One thing it’s easy for me to be transparent about is that I can’t help you sing a high note that you aren’t genuinely motivated to sing. The technique only helps if the will to sing it is there. If you have the will to sing it, I can help you with the rest.
My second book,
The Singer's Audition & Career Handbook, was released just prior to the pandemic. Just in time to be the thing no one would need throughout two years of no live auditions, and zero opportunity for conventional career development. I decided to defer publicizing the book until audition and career preparation were once again on everyone's minds.

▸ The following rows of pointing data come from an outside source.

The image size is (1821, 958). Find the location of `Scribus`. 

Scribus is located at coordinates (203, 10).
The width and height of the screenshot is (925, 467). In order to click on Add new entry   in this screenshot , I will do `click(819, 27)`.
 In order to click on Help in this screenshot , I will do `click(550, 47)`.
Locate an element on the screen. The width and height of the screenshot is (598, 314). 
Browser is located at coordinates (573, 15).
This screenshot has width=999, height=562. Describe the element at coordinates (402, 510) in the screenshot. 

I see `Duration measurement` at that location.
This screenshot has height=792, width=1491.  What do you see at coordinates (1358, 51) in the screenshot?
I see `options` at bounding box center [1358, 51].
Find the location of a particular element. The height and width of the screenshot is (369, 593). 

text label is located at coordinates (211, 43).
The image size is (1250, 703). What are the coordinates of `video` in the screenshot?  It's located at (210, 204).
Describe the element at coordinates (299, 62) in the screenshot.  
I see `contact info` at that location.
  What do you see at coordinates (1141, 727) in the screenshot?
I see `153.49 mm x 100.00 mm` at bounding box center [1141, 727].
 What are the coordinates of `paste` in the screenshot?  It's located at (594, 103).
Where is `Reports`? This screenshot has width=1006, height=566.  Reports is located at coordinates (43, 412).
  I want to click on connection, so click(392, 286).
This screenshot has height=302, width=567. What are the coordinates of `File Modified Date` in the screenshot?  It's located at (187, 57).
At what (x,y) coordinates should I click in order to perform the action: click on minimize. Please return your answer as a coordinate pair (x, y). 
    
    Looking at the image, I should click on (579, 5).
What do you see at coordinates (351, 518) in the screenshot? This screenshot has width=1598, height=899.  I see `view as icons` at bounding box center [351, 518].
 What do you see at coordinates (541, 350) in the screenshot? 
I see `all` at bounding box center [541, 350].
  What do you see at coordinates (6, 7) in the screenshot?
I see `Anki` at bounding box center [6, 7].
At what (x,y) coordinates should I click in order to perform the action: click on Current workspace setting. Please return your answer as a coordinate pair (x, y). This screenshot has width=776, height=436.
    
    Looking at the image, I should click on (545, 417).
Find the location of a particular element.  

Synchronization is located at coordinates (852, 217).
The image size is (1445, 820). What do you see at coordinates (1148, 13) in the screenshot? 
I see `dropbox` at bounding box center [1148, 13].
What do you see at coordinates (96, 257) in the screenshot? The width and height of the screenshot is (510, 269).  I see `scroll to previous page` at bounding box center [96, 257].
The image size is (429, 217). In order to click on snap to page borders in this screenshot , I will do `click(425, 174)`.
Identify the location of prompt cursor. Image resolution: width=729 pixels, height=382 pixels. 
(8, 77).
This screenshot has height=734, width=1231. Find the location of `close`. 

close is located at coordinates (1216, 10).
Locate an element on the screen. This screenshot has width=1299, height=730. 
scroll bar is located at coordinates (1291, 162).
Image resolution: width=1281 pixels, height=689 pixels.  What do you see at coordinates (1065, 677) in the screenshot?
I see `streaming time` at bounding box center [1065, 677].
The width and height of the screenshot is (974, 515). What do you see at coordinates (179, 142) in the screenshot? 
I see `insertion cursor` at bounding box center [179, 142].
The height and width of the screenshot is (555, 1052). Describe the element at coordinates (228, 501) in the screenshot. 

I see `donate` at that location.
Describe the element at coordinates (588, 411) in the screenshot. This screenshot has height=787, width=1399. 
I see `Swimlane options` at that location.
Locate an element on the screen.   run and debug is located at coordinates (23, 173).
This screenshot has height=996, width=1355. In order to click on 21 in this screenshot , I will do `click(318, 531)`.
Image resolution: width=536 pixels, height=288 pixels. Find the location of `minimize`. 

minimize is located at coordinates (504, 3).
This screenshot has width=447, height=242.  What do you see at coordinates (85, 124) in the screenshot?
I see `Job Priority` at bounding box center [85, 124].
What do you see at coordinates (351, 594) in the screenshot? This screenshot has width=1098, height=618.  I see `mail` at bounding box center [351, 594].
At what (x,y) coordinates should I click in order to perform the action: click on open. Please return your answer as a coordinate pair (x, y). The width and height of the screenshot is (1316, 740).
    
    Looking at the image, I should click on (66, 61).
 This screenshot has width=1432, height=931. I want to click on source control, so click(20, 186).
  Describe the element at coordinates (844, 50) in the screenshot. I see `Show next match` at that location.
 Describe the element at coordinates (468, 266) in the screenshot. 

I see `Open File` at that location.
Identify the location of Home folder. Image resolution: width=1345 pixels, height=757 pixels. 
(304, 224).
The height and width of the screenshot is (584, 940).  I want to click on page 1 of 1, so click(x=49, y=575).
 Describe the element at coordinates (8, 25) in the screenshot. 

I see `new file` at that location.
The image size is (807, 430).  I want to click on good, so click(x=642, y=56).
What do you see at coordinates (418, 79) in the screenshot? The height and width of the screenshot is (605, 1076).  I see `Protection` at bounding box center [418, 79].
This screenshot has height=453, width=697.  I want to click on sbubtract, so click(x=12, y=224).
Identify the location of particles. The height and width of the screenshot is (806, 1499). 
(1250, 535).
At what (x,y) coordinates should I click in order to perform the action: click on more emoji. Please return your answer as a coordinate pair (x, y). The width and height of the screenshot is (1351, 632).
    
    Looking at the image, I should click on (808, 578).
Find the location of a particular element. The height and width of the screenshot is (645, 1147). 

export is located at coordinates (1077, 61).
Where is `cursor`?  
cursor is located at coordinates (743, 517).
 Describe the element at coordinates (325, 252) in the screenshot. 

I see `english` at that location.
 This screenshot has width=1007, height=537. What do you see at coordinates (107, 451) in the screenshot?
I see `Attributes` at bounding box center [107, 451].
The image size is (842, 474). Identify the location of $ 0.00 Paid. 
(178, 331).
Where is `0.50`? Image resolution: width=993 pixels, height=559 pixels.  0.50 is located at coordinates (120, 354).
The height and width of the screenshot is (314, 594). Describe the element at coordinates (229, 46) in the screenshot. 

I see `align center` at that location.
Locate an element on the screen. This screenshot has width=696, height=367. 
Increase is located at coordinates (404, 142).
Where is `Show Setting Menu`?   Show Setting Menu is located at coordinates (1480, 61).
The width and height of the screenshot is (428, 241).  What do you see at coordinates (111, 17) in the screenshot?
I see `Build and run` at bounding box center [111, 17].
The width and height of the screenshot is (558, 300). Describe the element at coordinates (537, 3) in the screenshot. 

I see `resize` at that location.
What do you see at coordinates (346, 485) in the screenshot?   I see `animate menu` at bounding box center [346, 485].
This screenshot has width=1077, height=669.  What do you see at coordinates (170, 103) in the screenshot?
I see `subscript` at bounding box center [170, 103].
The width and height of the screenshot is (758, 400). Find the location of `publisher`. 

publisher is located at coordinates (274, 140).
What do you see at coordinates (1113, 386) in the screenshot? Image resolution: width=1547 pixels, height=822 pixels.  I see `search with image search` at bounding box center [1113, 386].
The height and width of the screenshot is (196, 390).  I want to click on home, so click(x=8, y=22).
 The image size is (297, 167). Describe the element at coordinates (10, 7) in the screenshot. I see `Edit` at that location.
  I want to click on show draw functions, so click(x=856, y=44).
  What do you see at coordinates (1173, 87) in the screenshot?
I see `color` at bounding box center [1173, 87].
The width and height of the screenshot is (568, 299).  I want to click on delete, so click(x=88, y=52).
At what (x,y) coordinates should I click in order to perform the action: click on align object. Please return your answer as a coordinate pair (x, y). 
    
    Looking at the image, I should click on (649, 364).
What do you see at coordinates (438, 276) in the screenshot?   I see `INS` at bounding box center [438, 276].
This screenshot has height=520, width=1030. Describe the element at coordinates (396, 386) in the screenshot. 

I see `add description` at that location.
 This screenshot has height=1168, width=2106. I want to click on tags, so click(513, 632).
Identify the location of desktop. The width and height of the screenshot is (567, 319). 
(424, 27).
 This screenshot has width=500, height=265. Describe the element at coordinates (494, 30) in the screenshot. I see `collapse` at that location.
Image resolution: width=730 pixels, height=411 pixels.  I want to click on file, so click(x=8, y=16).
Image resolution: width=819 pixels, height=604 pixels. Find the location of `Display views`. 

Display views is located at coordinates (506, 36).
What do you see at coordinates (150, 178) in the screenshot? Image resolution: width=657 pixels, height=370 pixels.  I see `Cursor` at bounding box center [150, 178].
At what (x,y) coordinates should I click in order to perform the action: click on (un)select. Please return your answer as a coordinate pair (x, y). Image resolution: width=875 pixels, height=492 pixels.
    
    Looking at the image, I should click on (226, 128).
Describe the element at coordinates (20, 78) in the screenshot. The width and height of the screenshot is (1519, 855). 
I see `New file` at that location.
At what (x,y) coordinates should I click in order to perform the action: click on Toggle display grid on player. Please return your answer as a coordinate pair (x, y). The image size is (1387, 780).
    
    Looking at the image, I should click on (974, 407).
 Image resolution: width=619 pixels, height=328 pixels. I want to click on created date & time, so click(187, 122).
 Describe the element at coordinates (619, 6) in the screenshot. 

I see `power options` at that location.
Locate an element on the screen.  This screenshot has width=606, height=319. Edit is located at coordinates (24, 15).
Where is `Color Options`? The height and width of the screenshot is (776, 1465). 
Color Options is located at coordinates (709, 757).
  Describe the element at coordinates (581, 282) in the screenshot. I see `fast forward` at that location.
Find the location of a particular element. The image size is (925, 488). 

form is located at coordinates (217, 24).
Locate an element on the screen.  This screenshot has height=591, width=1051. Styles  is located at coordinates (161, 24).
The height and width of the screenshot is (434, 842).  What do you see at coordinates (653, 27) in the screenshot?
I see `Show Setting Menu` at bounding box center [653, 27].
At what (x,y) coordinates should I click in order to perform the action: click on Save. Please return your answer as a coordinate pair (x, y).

That time has now arrived, so I gave my own book another read. I’m still very proud of most of the content, and I believe that classical singers will find it quite useful for navigating training programs and the opera industry. There are some aspects of the book that haven’t aged all that well, e.g. over the course of the pandemic singers have become accustomed to using backing tracks to create demo videos, which would previously have been considered disqualifying by many. I also sense in some passages an unconscious, internalized classist bias that I have since been striving to make conscious and to purge, but will alas remain enshrined in the published pages.
But what I am most struck by is realizing just how hard I was trying to prepare my readers to compensate for the kind of misinformation and neglect that I, and so many of my peers, endured throughout our training.
Page 8:
“The process of charting an effective course to vocal mastery and career success begins with a detailed, candid assessment of your strengths and weaknesses, followed by a plan to perfect and balance out your skills. No one else will do this for you—not your voice department, your studio teacher, your coaches, or your manager.”
Translation:
I trusted that the MM program at the elite conservatory that accepted me with a substantial scholarship was committed to helping me achieve professional viability, but I discovered that there were significant gaps in their curriculum. Make sure this doesn’t also happen to you.
Pages 31-32:
“On some level I must have known all along that my singing was poorly coordinated, that my range and phrasing was far too limited, and producing my sound unnecessarily effortful… I have since come to understand that it is not uncommon for singers to discover that their technique is in poor shape while they’re in the midst of graduate studies.”
Translation:
I was accepted into grad school with killer potential but little technique, and my teachers in grad school “didn't really teach technique.” Make sure this doesn’t also happen to you.
So there you go, I guess that’s me finally marketing my book. If it is your dream to pursue an opera career, good graduate programs and YAPs remain your best path. Just please read this book first, so that you know what you’re getting yourself into. I didn’t write it for status or for the lunch money my annual royalty check provides, I wrote it for you, or rather I wrote it for the singer I was when I was in your situation.
What you really need from your teachers and your institutions is support for what you already know you need to become the artist you dream of becoming.
Don’t let any of us try to tell you that we know better than you do.